Write out, word for word, the first line of the data below and every line after it through the one containing "More Than Eating (149, 896)".

────────────────

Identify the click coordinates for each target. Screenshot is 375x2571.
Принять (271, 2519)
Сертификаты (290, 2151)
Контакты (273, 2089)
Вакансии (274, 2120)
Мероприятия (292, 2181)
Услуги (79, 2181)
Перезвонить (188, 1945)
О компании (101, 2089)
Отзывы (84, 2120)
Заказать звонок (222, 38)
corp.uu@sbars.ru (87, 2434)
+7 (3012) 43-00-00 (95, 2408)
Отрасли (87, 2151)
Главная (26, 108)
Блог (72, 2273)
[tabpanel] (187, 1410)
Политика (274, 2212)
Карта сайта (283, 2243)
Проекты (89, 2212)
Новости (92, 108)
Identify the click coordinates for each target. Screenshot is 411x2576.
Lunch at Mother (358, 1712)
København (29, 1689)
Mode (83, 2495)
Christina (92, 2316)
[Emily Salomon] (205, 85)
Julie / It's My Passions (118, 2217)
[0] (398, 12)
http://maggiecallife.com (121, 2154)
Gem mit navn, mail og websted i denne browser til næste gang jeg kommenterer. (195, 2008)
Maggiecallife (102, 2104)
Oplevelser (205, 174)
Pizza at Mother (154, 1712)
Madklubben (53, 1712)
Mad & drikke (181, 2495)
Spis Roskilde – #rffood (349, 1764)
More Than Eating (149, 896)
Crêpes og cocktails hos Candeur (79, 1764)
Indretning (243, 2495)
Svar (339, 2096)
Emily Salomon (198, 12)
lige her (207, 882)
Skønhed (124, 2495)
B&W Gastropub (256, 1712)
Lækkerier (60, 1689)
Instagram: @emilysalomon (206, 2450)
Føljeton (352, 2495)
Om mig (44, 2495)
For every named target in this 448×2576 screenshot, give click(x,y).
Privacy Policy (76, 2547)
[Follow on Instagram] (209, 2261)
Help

────────────────

• Task output:
Identify the click coordinates for each target. Screenshot is 375x2571.
Принять (271, 2519)
Сертификаты (290, 2151)
Контакты (273, 2089)
Вакансии (274, 2120)
Мероприятия (292, 2181)
Услуги (79, 2181)
Перезвонить (188, 1945)
О компании (101, 2089)
Отзывы (84, 2120)
Заказать звонок (222, 38)
corp.uu@sbars.ru (87, 2434)
+7 (3012) 43-00-00 (95, 2408)
Отрасли (87, 2151)
Главная (26, 108)
Блог (72, 2273)
[tabpanel] (187, 1410)
Политика (274, 2212)
Карта сайта (283, 2243)
Проекты (89, 2212)
Новости (92, 108)
Identify the click coordinates for each target. Screenshot is 411x2576.
Lunch at Mother (358, 1712)
København (29, 1689)
Mode (83, 2495)
Christina (92, 2316)
[Emily Salomon] (205, 85)
Julie / It's My Passions (118, 2217)
[0] (398, 12)
http://maggiecallife.com (121, 2154)
Gem mit navn, mail og websted i denne browser til næste gang jeg kommenterer. (195, 2008)
Maggiecallife (102, 2104)
Oplevelser (205, 174)
Pizza at Mother (154, 1712)
Madklubben (53, 1712)
Mad & drikke (181, 2495)
Spis Roskilde – #rffood (349, 1764)
More Than Eating (149, 896)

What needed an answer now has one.